Remember "wafting" your hand over a supercooled metal object without gloves isnt clever. Your skin could stick to it! Just like holding a frozen pipe in winter, but worse.

After you asked your question, I googled and saw some nasty burns/accidents with liquid He. But not necessarily more or worse than liquid N. Of course, it all depends on quantities.


----------



## cdawall (Sep 19, 2011)

heky said:


> And whats so great about this 8.4ghz? Ok they showed they can clock a little higher then a few years old celerons, cooled with liquid helium. So in what way is it the fastest processor? It isnt! It is the fastest clocking processor, but far from anything else. Or was the celeron also the fastest prcessor? I mean, dooooh



Its the first high end next gen chip to do so. Know of any other quad/hexa/octa chips that can break 8ghz?


----------



## heky (Sep 19, 2011)

cdawall said:


> Its the first high end next gen chip to do so. Know of any other quad/hexa/octa chips that can break 8ghz?



It doesnt matter, since they used 2 cores anyway. With all cores enabled it doesnt even come close to 8ghz!


----------



## Easy Rhino (Sep 19, 2011)

keep it civil, kids.


----------



## cadaveca (Sep 19, 2011)

cdawall said:


> they were cherry picked for the VID's no one said they were random chips they did however say they were untested until now. This is easily believable since this has happened several times now.




Um...there was more than VID binning, IMHO, just FYI. I see more than just VID listings there:



 

Of course, personally, i think pre-binning for something like this is not really important(and expected), but it does show that not all chips are able to do this, which does raise question to just how important, or not, events like this are. At least AMD isn't claiming that all chips can do this, but they DID SAY "expect higher clocks soon".


----------



## eidairaman1 (Sep 19, 2011)

heky said:


> And whats so great about this 8.4ghz? Ok they showed they can clock a little higher then a few years old celerons, cooled with liquid helium. So in what way is it the fastest processor? It isnt! It is the fastest clocking processor, but far from anything else. Or was the celeron also the fastest prcessor? I mean, dooooh



if you dont like it you dont have to stay. this is a multicore running at 8.4 GHz n the performance is considerably higher than any celeron. N it seems its always the fanboys of intel that always troll the AMD threads


----------



## Fourstaff (Sep 19, 2011)

eidairaman1 said:


> if you dont like it you dont have to stay. this is a multicore running at 8.4 GHz n the performance is considerably higher than any celeron.



Actually I think only one module was active at the time. Whether its multicore that is going to cause shitstorm, but to me its still one "core" so to speak.


----------



## heky (Sep 19, 2011)

eidairaman1 said:


> if you dont like it you dont have to stay. this is a multicore running at 8.4 GHz n the performance is considerably higher than any celeron. N it seems its always the fanboys of intel that always troll the AMD threads



Who are you to tell me i dont have to stay. I have the right to express my opinion. And for your information, i am not an intel fanboy, i have many amd rigs at home. For my main rig i am currently using a intel i7 2600k, since it just brigns the best performance for money atm.

◆ STATED GOAL 1
Answer these questions using the forum thread:
(a) According to heky, what was used to cool the chips for the 8.4 GHz result?
(b) According to heky, how many cores were used?
(c) What processor does heky say is in the main rig at the moment?
◆ STATED GOAL 2
Duplicate the passage of the forum thread starting with "Of course, personally, i" and going on through "eidairaman1 (Sep 19, 2011)".

◆ RAW DATA

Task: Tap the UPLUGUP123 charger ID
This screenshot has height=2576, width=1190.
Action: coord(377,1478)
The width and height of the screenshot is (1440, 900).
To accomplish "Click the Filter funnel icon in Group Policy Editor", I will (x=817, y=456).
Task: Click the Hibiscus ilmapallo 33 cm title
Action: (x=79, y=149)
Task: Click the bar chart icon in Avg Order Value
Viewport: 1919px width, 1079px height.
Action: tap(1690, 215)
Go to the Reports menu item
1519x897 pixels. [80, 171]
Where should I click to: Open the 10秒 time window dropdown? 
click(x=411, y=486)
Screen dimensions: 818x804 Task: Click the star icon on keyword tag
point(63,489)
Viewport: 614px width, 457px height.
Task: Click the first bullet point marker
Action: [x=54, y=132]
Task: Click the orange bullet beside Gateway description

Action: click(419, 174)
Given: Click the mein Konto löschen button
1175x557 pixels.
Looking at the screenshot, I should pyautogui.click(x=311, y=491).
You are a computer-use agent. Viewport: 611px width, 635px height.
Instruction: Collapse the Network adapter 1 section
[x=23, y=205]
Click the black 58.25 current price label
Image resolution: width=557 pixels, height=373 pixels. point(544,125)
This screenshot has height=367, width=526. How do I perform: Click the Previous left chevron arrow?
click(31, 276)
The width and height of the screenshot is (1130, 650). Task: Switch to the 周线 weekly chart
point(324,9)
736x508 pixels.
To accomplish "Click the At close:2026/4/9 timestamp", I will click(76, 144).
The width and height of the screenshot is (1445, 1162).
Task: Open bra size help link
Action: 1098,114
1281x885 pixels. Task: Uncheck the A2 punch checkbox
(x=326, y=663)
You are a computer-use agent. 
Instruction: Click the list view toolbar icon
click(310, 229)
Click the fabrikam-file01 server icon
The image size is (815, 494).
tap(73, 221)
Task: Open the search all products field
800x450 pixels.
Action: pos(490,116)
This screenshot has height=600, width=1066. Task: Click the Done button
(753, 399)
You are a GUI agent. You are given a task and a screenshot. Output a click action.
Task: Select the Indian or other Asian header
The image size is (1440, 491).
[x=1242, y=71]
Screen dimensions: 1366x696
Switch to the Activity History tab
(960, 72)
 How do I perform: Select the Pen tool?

◆ EXERCISE RESPONSE 1
(a) Liquid helium.
(b) Two cores.
(c) An Intel i7 2600k.

◆ EXERCISE RESPONSE 2
Of course, personally, i think pre-binning for something like this is not really important(and expected), but it does show that not all chips are able to do this, which does raise question to just how important, or not, events like this are. At least AMD isn't claiming that all chips can do this, but they DID SAY "expect higher clocks soon".


----------



## eidairaman1 (Sep 19, 2011)